In an ANCOVA, you typically model

$$E(Y|T,X)=\gamma T+X \beta$$

where $Y$ is your outcome variable, $T$ is your treatment indicator ($T=0$ to indicate control, and $T=1$ to indicate treatment), and $X$ is a covariate (or a vector of covariates). Then $\gamma$ is the average treatment effect (ATE) conditional on $X$.

Now let $Y=TY^T+(1-T)Y^C$, where $Y^T$ is the outcome in treamtent group and $Y^C$ is the outcome in control group. The primary assumption, which is exploited by ANCOVA, is that the outcome variables $Y^T$ and $Y^C$ are independent from $T$ conditional on $X$. This is also called 'unconfoundedness' written as:

$$P(T|Y^T,Y^C,X)=P(T|X)$$

Otherwise outcome variables and treatment assignment are confounded and (conditional) mean differences on $Y^T$ and $Y^C$ may be caused by other factors than the manipulation (i.e., *even given* $X$). If $T$ and $Y^C$ and $Y^T$ are unconfounded conditional on $X$, the ATE estimate $\gamma$ from ANCOVA will be unbiased given that also all other model assumptions are met.

You may ask when it is clear whether there is unconfoundedness: this can never be assessed with absolute certainty and it represents the key weakness of adjustment for bias in observational studies. It is recommended (see ref. below) that you include all covariates that are even in tendency (p<.10) statistically associated (correlated) with either $T$, $Y^C$ or $Y^T$. This suggests that it is not problematic, rather desirable, that $X$ and $T$ are correlated when using ANCOVA (**your first question**).

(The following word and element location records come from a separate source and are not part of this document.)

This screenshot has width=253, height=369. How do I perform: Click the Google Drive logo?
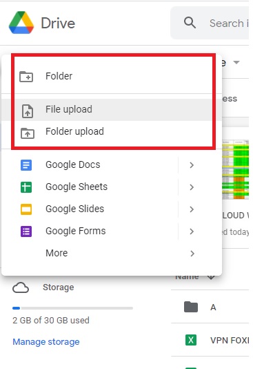point(21,23)
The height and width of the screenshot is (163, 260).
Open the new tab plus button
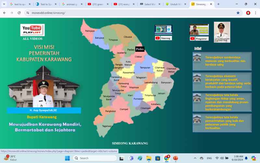[x=218, y=4]
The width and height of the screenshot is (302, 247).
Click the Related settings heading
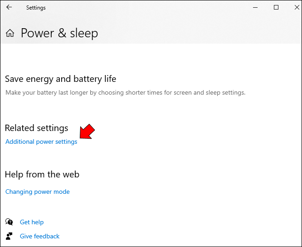tap(36, 128)
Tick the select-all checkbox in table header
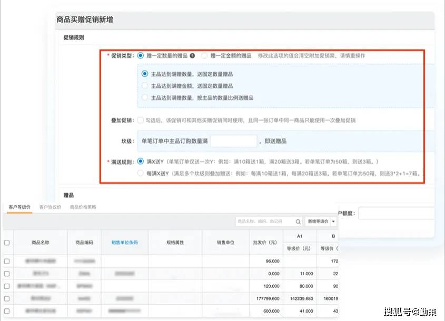The image size is (445, 321). 7,243
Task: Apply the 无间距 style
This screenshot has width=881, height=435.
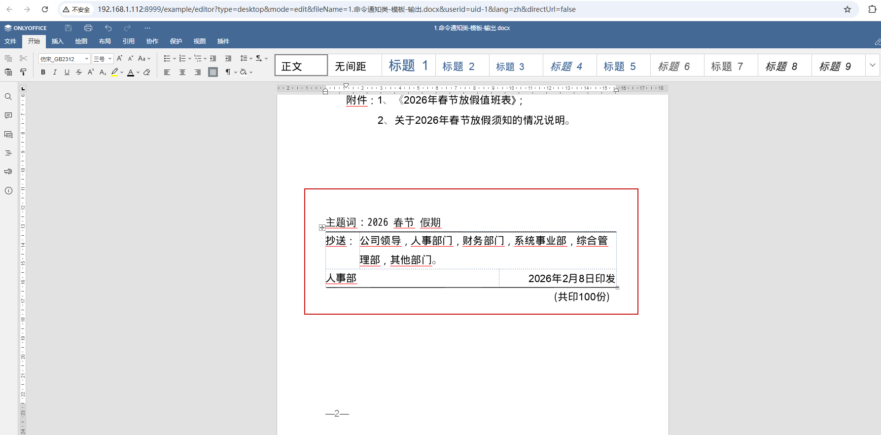Action: (351, 66)
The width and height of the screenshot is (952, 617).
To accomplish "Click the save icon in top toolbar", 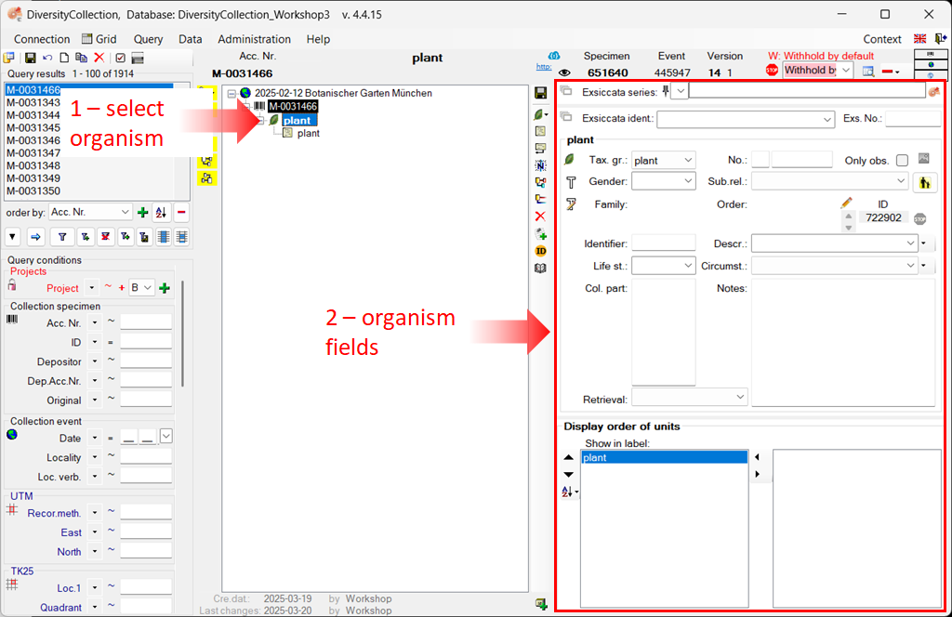I will click(31, 58).
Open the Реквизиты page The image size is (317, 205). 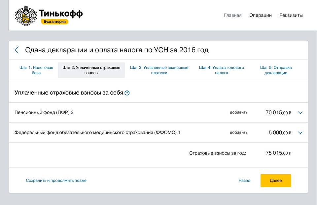click(291, 15)
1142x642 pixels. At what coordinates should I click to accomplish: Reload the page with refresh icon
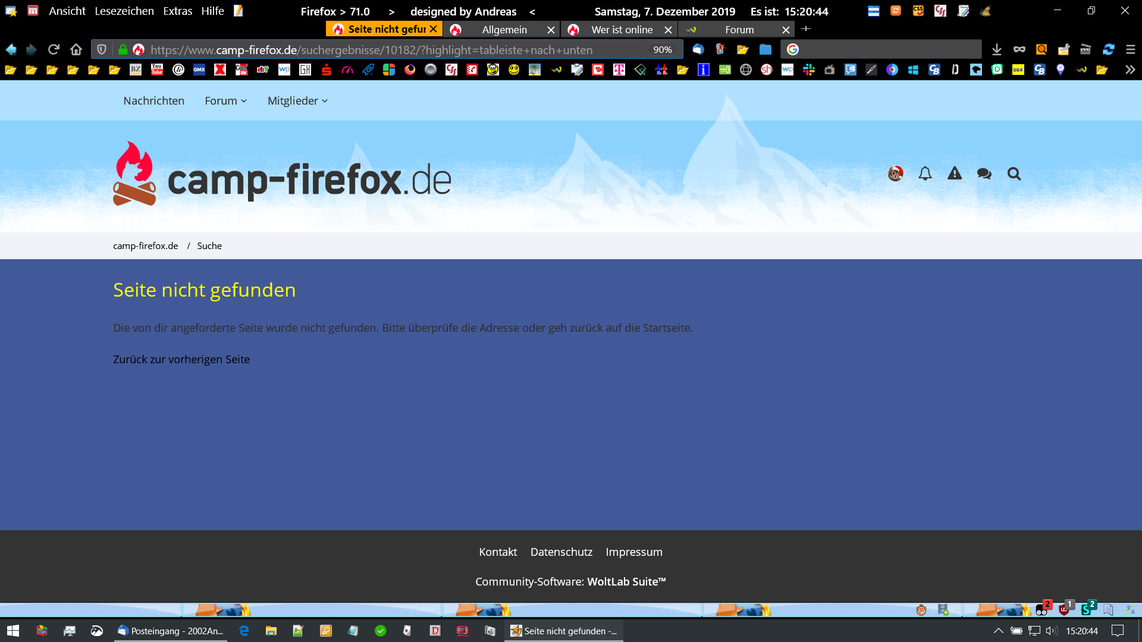pyautogui.click(x=54, y=49)
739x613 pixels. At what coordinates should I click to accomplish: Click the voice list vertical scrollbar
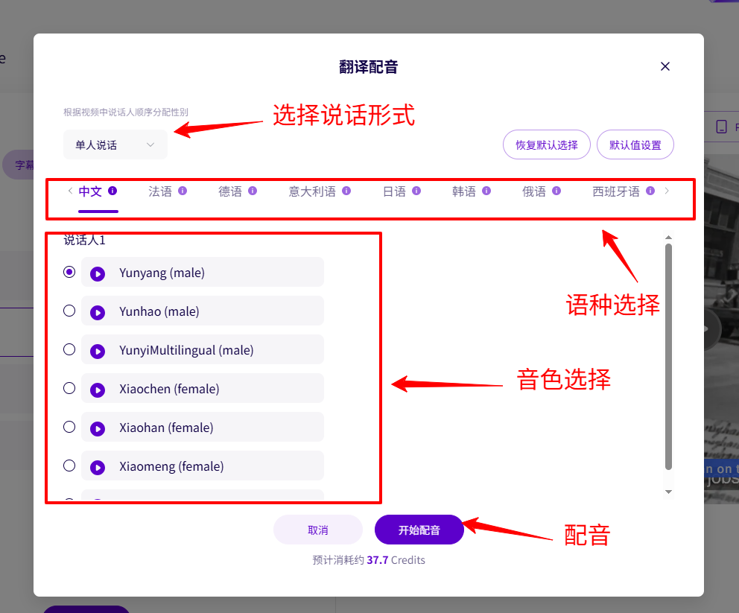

In fact, the correlation of covariate(s) with dependent variable 'within the groups' (i.e., $X$ with $Y^C$ or $Y^T$) is an indication that the unconfoundedness assumption holds or is more plausible (**your second question**). But correlation with $T$ likewise indicates this. However: an 'ideal' $X$ covariate is associated to, both, treatment indicator and outcome variables. Since ANOVA does not include $X$ (**your third question**), it would assume unconfoundedness unconditional $X$, i.e., $$P(T|Y^T,Y^C)=P(T)$$which is a very strong assumption and dependence of $X$ and $T$ would point to its potential violation. It is therefore not recommended in your hypothetical situation and should be preserved to fully randomized experiments, in which any $X$ by definition is independent of treatment and criterion variables.

It is important to note that meeting all of the **other model assumptions** of ANCOVA is required to find unbiased ATE estimates (e.g., using least squares estimators). Chiefly, this suggests that there is **no interaction** between $T$ and $X$. This is sometimes referred to as effect homogeneity (as opposed to hetorogenous effects, if there is an interaction). Therefore, the model should at least include the interactions as well, which is not standard in ANCOVA models. Furthermore, you assume linearity (inspect residuals to check this assumption) and you also assume that the Y-model is correct (i.e., that you included all relevant $X$ to model $Y$).

Sometimes, propensity score methods and nonparametric matching methods are superior to ANCOVA because they do not feature the linearity assumption and can include interactions 'on the go'. Moreover, so-called double-robust methods combine Y-modeling with propensity score methods. They guarantee unbiased effect estimates even if the model for $Y$ is incorrect (assuming the propensity score model is correct). Still all of these methods make the unconfoundedness assumption.

For an excellent treatment of ANOCVA adjustment for selection bias (and also other methods) see:

Schafer, J. L., & Kang, J. (2008). Average causal effects from nonrandomized studies: A practical guide and simulated example. *Psychological Methods, 13*(4), 279–313. doi:10.1037/a0014268

## Best Answer

This is a frustrating use in terminology that has caused a lot of issues for a lot of people. My understanding is this:

Both of these predict the dependent variable and both have a similar relationship to the dependent variable. Variance from both types of variables are accounted for in a linear model (e.g., regression, ANCOVA). So, a covariate is not just a third variable not directly related to the dependent variable. It is merely a dimensional variable.

The reason statistical packages have options for both of these is because the statistical packages treats them differently. For example, a factor may allow contrasts between groups, while a covariate would not.

When someone asks you to use something as a covariate, make sure you know what they mean. That is the only way you can know, since this misunderstanding is rampant.